### Records supplied

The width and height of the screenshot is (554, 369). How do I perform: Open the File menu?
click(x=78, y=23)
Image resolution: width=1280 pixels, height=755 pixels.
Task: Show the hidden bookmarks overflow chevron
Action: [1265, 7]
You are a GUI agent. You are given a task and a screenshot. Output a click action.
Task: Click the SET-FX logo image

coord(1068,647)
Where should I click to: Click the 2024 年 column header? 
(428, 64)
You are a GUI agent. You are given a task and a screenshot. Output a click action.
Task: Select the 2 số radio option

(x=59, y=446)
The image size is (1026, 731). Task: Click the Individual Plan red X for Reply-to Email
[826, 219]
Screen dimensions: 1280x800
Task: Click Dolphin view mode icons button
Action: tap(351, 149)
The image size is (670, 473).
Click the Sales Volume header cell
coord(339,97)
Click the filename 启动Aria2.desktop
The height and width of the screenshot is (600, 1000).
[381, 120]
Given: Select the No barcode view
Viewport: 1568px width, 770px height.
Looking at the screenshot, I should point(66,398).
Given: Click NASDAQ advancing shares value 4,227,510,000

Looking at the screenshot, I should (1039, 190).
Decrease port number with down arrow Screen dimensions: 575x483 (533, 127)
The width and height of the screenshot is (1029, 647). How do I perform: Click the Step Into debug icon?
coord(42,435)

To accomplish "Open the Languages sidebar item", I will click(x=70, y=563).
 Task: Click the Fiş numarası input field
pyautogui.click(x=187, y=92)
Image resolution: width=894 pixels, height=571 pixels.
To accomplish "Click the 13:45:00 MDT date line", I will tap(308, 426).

######

### What the task asks
Return what is listed above, exactly and completely.

### Output for this exercise
The width and height of the screenshot is (554, 369). How do I perform: Open the File menu?
click(x=78, y=23)
Image resolution: width=1280 pixels, height=755 pixels.
Task: Show the hidden bookmarks overflow chevron
Action: [1265, 7]
You are a GUI agent. You are given a task and a screenshot. Output a click action.
Task: Click the SET-FX logo image

coord(1068,647)
Where should I click to: Click the 2024 年 column header? 
(428, 64)
You are a GUI agent. You are given a task and a screenshot. Output a click action.
Task: Select the 2 số radio option

(x=59, y=446)
The image size is (1026, 731). Task: Click the Individual Plan red X for Reply-to Email
[826, 219]
Screen dimensions: 1280x800
Task: Click Dolphin view mode icons button
Action: tap(351, 149)
The image size is (670, 473).
Click the Sales Volume header cell
coord(339,97)
Click the filename 启动Aria2.desktop
The height and width of the screenshot is (600, 1000).
[381, 120]
Given: Select the No barcode view
Viewport: 1568px width, 770px height.
Looking at the screenshot, I should point(66,398).
Given: Click NASDAQ advancing shares value 4,227,510,000

Looking at the screenshot, I should (1039, 190).
Decrease port number with down arrow Screen dimensions: 575x483 (533, 127)
The width and height of the screenshot is (1029, 647). How do I perform: Click the Step Into debug icon?
coord(42,435)

To accomplish "Open the Languages sidebar item", I will click(x=70, y=563).
 Task: Click the Fiş numarası input field
pyautogui.click(x=187, y=92)
Image resolution: width=894 pixels, height=571 pixels.
To accomplish "Click the 13:45:00 MDT date line", I will tap(308, 426).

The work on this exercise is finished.